Limitations & Future Work¶
- Proof-of-Concept Kernels: The current implementation is a PyTorch proof-of-concept; reaching full theoretical efficiency would require custom fused kernels.
- Non-Zero Overhead: The 2.4%–5% additional storage/computation is sub-linear but not zero, which may matter in extremely resource-constrained deployments.
- N:M and Unstructured Sparsity: Experiments for general N:M cases were less tuned and represent only a performance lower bound.
- Instruction-Tuned/MoE Models: The efficacy of ARMOR on instruction-tuned models and Mixture-of-Experts (MoE) architectures has not yet been verified.
Related Work & Insights¶
- vs.
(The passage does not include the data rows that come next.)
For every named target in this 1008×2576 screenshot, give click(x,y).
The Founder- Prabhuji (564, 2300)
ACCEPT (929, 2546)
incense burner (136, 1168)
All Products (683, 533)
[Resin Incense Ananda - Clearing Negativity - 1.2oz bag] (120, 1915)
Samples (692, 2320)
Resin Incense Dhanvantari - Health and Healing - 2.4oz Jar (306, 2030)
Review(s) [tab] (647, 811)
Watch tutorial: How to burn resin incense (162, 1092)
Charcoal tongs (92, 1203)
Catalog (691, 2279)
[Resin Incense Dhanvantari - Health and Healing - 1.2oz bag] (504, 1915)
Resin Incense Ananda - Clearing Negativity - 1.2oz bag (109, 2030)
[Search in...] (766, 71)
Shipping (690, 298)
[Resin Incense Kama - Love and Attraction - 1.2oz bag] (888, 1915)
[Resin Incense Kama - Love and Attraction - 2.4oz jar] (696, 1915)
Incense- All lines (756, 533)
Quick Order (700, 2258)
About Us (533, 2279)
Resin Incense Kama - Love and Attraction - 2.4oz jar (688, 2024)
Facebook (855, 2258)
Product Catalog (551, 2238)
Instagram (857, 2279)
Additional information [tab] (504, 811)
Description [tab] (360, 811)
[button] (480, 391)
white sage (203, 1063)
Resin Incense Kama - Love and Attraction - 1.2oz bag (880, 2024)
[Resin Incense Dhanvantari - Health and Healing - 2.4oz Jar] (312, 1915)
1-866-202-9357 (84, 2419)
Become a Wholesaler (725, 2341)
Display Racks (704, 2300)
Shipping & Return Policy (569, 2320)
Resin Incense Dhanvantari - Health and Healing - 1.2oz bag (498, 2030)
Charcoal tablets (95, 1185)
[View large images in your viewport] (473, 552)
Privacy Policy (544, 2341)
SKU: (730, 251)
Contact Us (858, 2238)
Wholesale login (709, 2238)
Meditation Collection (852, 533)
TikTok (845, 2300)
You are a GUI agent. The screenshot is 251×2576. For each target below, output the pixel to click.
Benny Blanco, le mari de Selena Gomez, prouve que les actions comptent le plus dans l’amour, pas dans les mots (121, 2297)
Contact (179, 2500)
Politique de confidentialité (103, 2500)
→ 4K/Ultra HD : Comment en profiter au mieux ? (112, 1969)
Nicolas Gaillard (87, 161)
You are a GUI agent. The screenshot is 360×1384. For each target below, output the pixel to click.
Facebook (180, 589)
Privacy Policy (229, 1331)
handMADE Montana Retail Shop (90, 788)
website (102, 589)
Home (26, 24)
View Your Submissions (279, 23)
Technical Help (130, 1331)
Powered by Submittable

Wanda / NoWag-P: These use fixed weights and struggle with rigid 2:4 constraints; ARMOR uses wrappers for compensation.
- vs. SparseGPT: SparseGPT uses Hessian-based updates; ARMOR uses decomposable NoWag losses, allowing for faster, parallelizable optimization without Hessian inversions.
- vs. RotPruner / DenoiseRotator: These use fixed rotations; ARMOR provides an adjustable knob via \(d_{block}\).
- vs. DSF / WRP: These are either incompatible with 2:4 kernels or rely on inefficient unstructured components; ARMOR's sparse kernel is strictly 2:4 compliant.
Rating¶
- Novelty: ⭐⭐⭐⭐⭐ Reformulating pruning as a factorization problem with convergence theory is a paradigm-level innovation.
- Experimental Thoroughness: ⭐⭐⭐⭐ Extensive testing on Llama and Qwen across tasks, though N:M/MoE models are less explored.
- Writing Quality: ⭐⭐⭐⭐⭐ Clear progression from motivation to theoretical proof and empirical results.
- Value: ⭐⭐⭐⭐⭐ Effectively addresses the precision-efficiency trade-off for 2:4 pruning.